The half-empty part: global carbon dioxide emissions hit another record high in 2023. The half-full part: the increase was smaller than the year before due to the strong expansion of such renewable energy sources as solar, wind, hydroelectric and geothermal, according to a new report from the International Energy Agency (IEA).
Forbes reports that between 2019 and 2023, the growth in clean energy was twice as large as fossil fuels, the IEA said. Without this expansion, the global increase in CO2 emissions would have been three times larger. As it was, energy-related carbon dioxide emissions hit a record level of 37.4 billion tons in 2023, a rise of 410 million tons from the previous year. Thanks to strong growth in clean energy sources, the 2023 increase was down from the 490 million tons from 2021 to 2022. Emissions from coal, the dirtiest fossil fuel, accounted for 65% of the increase.

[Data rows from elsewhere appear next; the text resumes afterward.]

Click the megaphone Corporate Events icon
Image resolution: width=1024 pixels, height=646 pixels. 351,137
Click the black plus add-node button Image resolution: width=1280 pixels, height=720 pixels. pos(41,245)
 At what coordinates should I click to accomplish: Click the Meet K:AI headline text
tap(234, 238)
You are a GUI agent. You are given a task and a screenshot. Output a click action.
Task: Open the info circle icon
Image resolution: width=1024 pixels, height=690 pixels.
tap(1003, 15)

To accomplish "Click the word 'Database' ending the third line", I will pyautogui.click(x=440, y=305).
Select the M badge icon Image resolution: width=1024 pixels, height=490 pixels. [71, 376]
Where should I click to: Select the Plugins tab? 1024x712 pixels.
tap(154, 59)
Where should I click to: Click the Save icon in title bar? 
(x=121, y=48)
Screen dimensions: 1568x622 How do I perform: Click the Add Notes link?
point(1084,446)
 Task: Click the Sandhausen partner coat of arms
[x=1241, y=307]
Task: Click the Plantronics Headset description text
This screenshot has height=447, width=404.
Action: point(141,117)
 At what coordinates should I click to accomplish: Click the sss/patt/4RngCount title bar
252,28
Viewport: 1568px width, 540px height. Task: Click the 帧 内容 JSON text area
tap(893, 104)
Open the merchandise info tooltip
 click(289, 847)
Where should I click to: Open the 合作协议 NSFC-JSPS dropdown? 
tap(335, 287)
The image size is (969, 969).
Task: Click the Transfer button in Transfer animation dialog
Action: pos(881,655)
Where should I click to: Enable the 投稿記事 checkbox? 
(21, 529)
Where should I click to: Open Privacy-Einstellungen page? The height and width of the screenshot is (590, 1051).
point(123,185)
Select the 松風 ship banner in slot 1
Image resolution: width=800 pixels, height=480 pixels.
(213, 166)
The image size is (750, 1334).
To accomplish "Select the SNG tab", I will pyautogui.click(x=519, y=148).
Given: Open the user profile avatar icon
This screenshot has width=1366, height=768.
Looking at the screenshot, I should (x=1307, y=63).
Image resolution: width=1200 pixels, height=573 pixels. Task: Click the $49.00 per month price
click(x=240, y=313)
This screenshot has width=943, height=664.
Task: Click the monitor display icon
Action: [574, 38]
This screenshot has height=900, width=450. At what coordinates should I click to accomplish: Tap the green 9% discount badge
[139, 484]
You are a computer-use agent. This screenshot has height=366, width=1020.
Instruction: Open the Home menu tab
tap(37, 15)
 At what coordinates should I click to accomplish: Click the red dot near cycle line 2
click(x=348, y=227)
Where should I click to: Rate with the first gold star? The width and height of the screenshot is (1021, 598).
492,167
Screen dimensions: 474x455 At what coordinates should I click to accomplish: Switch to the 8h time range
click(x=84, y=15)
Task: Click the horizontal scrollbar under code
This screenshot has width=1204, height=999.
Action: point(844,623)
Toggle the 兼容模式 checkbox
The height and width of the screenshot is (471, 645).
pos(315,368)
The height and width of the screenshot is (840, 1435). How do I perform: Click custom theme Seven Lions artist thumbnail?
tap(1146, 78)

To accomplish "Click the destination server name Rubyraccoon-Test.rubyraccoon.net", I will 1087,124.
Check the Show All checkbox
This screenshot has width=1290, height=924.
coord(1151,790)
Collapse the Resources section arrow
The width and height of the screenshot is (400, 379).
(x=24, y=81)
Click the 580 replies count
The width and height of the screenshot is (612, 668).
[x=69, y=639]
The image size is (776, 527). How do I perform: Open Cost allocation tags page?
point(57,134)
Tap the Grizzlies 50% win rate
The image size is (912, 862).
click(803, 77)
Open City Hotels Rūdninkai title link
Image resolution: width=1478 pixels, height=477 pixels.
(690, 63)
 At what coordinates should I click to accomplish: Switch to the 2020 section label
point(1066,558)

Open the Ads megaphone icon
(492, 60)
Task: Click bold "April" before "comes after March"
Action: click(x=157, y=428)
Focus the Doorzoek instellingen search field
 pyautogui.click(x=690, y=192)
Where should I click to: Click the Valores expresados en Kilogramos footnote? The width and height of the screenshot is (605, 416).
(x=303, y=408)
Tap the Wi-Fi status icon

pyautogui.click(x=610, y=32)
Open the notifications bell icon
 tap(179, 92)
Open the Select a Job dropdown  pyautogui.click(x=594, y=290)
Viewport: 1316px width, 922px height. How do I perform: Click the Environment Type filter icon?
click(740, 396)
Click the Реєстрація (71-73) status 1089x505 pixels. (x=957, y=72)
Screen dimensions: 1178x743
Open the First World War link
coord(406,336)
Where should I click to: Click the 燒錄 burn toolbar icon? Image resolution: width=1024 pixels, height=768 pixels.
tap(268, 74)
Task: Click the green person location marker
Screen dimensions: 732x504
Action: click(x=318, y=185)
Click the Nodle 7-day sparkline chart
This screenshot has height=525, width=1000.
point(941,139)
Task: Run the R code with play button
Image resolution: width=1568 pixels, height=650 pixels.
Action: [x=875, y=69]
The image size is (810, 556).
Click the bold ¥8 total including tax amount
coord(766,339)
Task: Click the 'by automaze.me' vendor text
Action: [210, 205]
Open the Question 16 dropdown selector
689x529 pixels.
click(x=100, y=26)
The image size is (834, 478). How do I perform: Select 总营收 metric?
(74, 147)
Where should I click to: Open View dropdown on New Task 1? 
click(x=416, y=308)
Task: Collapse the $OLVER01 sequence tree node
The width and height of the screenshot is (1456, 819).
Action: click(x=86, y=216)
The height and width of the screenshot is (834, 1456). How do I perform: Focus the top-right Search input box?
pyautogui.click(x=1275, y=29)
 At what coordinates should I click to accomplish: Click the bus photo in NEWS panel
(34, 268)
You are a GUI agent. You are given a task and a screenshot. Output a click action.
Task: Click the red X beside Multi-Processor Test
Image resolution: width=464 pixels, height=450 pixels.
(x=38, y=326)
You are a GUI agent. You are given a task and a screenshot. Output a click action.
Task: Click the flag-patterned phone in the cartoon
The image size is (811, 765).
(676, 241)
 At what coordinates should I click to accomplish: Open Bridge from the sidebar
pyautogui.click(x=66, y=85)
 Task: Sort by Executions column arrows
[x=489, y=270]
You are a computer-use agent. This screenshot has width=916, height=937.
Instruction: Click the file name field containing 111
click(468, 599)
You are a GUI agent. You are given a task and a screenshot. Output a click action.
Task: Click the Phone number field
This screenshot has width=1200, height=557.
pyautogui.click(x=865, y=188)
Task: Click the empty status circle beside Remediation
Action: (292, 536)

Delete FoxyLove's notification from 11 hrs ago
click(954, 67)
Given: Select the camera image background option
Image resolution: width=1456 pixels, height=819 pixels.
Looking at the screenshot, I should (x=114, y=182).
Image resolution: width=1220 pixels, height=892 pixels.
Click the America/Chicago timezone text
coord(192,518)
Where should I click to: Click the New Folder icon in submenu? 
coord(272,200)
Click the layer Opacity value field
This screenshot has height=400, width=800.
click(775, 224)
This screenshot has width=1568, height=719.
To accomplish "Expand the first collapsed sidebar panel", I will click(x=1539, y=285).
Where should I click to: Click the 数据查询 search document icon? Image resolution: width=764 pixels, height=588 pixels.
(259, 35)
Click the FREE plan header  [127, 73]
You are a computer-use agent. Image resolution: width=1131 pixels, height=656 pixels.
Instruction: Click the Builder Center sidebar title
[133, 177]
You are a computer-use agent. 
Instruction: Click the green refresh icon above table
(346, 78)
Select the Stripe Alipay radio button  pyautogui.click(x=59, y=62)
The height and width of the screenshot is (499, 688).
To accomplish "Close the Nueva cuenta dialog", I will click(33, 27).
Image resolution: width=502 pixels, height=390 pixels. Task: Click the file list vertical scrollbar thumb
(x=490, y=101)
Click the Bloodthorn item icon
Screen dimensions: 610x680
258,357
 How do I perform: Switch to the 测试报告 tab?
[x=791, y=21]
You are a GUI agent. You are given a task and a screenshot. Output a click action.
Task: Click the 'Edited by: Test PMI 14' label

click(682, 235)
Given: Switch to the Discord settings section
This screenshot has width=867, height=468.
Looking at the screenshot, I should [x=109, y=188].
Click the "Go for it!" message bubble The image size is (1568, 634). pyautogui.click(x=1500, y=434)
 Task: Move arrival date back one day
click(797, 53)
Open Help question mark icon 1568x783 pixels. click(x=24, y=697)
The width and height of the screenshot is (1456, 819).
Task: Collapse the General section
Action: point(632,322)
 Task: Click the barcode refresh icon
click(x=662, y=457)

“The clean energy transition has undergone a series of stress tests in the last five years – and it has demonstrated its resilience," says Fatih Birol, executive director of IEA. "A pandemic, an energy crisis and geopolitical instability all had the potential to derail efforts to build cleaner and more secure energy systems. Instead, we’ve seen the opposite in many economies."
Extreme droughts across the world were key contributors to the rise in carbon emissions last year, as they led to a shortfall in hydropower output and caused countries like the U.S. and China to turn to fossil fuels to cover the gap. The report notes that without this shortfall in clean electricity, emissions from electricity generation would have fallen in 2023.
For New York's co-op and condo boards, this report may serve as a reminder to follow the old mantra: think globally, act locally. While keeping in mind the enormous challenges of reducing the planet's carbon emissions to fight climate change, co-op and condo boards can — and must — do their part by reducing their buildings' carbon emissions. And they need to remember that switching building systems from fossil fuels to renewable energy is key to cutting those emissions.